I have tho following clean function in my build script and I'd like to know how I can improve it.
<target name="clean" description="Clean output directories.">
<!-- Must not fail on error because it fails if directories don't exist.
Is there really no better way to do this? -->
<delete includeEmptyDirs="true" failonerror="false">
<fileset dir="${main.build.directory}" />
<fileset dir="dist" />
<fileset dir="${documentation.build.directory}" />
<fileset dir="/build-testing" />
</delete>
</target>
Specifically regarding my comment, I'm unhappy with the fact that I can't run this on a fresh box because the directory structure hasn't been set up yet by the other targets. We run the build in such a way that it entirely recreates the structures necessary for testing and deployment every time to avoid stale class files and such. With the way that delete currently is set up, a failure to delete a file does not fail the build and I'd like it to. I don't want it to fail the build if the file doesn't exist though. If it doesn't exist then what I'm asking it to do has already happened.
Thoughts?
Actual Solution via: Michael's answer was 90% of what I needed but not quite all the way there.
The actual solution that I ended up with because of your answers is the following:
<target name="clean" description="Clean output directories.">
<!-- Must not fail on error because it fails if directories don't exist.
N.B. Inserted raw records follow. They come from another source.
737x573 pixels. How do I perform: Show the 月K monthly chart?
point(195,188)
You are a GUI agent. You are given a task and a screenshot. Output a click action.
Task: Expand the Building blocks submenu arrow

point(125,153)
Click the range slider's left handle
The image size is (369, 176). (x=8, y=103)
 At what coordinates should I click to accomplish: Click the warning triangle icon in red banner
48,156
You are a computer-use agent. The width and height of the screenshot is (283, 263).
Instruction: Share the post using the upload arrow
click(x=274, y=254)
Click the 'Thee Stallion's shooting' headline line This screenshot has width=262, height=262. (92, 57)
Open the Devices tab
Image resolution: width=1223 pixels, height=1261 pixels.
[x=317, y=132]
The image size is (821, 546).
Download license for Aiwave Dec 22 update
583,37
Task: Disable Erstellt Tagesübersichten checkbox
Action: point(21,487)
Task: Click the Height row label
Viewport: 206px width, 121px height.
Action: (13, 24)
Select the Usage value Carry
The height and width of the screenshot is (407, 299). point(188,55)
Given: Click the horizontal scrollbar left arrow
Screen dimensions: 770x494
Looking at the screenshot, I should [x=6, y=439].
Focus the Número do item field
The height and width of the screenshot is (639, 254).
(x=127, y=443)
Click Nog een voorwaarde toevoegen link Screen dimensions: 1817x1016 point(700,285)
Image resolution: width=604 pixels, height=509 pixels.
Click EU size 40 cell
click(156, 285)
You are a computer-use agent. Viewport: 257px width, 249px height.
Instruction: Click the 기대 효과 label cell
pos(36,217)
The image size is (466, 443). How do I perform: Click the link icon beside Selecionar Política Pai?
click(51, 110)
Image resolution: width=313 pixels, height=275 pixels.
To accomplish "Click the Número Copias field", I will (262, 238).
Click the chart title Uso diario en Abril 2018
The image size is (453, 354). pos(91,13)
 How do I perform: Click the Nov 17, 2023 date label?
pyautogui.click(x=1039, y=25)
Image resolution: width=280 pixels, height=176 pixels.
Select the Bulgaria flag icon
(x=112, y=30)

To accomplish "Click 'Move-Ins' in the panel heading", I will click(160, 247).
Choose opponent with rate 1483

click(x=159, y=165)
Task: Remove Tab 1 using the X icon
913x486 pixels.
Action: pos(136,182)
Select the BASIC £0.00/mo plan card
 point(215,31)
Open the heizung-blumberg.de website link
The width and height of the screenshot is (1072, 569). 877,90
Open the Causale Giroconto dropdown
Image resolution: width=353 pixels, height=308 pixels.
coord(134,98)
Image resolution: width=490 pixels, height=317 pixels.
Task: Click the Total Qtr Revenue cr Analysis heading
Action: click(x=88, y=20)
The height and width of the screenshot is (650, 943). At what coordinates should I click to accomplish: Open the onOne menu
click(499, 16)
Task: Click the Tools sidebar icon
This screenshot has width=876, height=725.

Is there really no better way to do this? -->
<delete includeEmptyDirs="true" failonerror="false">
<fileset dir="${main.build.directory}" />
...
</delete>
<available
file="${main.build.directory}"
type="dir"
property="delete-main-failure" /> ...
<condition property="delete-failure">
<and>
<isset property="delete-main-failure" /> ...
</and>
</condition>
<fail
if="delete-failure"
message="Unable to delete previous build's directories." />
</target>
This meets my criteria that the code attempts to delete it and then fails if it still exists. It's super ugly though. The default behavior of the delete task strikes me as very odd. I suppose the rationale is that if you try to delete something and it isn't there then something must be wrong but it seems to me that the normal case would be that if it's not there you don't care because it's gone already while the odd case is that you needed it to be there but now it shouldn't be anymore at this specific stage in the build.